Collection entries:

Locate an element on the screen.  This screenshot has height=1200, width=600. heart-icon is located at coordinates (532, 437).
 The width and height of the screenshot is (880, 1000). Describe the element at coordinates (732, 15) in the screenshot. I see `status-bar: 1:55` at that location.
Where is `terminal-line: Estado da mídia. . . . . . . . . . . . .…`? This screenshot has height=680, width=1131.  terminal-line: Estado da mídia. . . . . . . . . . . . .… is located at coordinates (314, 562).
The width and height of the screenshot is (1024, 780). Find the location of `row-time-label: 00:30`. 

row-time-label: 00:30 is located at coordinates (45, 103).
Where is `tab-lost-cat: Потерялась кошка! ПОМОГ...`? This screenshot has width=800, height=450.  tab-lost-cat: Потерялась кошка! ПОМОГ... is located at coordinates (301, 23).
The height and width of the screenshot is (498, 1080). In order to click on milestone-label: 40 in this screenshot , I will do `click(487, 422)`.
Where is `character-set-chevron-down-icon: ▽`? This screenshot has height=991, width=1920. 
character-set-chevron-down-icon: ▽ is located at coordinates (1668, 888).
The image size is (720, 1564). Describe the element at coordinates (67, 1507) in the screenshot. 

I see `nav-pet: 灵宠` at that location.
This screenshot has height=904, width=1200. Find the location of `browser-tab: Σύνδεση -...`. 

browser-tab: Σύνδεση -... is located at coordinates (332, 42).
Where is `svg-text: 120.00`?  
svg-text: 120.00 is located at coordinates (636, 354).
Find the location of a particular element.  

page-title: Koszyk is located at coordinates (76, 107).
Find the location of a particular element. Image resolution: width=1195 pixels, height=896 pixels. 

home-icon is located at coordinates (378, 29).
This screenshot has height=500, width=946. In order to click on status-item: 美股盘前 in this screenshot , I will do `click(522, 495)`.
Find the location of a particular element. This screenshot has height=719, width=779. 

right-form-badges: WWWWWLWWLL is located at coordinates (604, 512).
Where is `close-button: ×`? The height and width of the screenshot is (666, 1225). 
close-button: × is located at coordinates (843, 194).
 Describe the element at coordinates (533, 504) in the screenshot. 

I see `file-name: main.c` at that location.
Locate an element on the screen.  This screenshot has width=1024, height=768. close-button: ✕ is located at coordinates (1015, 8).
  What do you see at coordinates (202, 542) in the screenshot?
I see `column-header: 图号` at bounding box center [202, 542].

_Task instructions_. Rewrite all the items above, swapping each "Find the location of" for "Point out the position of" and keeping everything else the same.

_Exercise output_.
Locate an element on the screen.  This screenshot has height=1200, width=600. heart-icon is located at coordinates (532, 437).
 The width and height of the screenshot is (880, 1000). Describe the element at coordinates (732, 15) in the screenshot. I see `status-bar: 1:55` at that location.
Where is `terminal-line: Estado da mídia. . . . . . . . . . . . .…`? This screenshot has height=680, width=1131.  terminal-line: Estado da mídia. . . . . . . . . . . . .… is located at coordinates (314, 562).
The width and height of the screenshot is (1024, 780). Point out the position of `row-time-label: 00:30`. 

row-time-label: 00:30 is located at coordinates (45, 103).
Where is `tab-lost-cat: Потерялась кошка! ПОМОГ...`? This screenshot has width=800, height=450.  tab-lost-cat: Потерялась кошка! ПОМОГ... is located at coordinates (301, 23).
The height and width of the screenshot is (498, 1080). In order to click on milestone-label: 40 in this screenshot , I will do `click(487, 422)`.
Where is `character-set-chevron-down-icon: ▽`? This screenshot has height=991, width=1920. 
character-set-chevron-down-icon: ▽ is located at coordinates (1668, 888).
The image size is (720, 1564). Describe the element at coordinates (67, 1507) in the screenshot. 

I see `nav-pet: 灵宠` at that location.
This screenshot has height=904, width=1200. Point out the position of `browser-tab: Σύνδεση -...`. 

browser-tab: Σύνδεση -... is located at coordinates (332, 42).
Where is `svg-text: 120.00`?  
svg-text: 120.00 is located at coordinates (636, 354).
Point out the position of a particular element.  

page-title: Koszyk is located at coordinates (76, 107).
Point out the position of a particular element. Image resolution: width=1195 pixels, height=896 pixels. 

home-icon is located at coordinates (378, 29).
This screenshot has height=500, width=946. In order to click on status-item: 美股盘前 in this screenshot , I will do `click(522, 495)`.
Point out the position of a particular element. This screenshot has height=719, width=779. 

right-form-badges: WWWWWLWWLL is located at coordinates (604, 512).
Where is `close-button: ×`? The height and width of the screenshot is (666, 1225). 
close-button: × is located at coordinates (843, 194).
 Describe the element at coordinates (533, 504) in the screenshot. 

I see `file-name: main.c` at that location.
Locate an element on the screen.  This screenshot has width=1024, height=768. close-button: ✕ is located at coordinates (1015, 8).
  What do you see at coordinates (202, 542) in the screenshot?
I see `column-header: 图号` at bounding box center [202, 542].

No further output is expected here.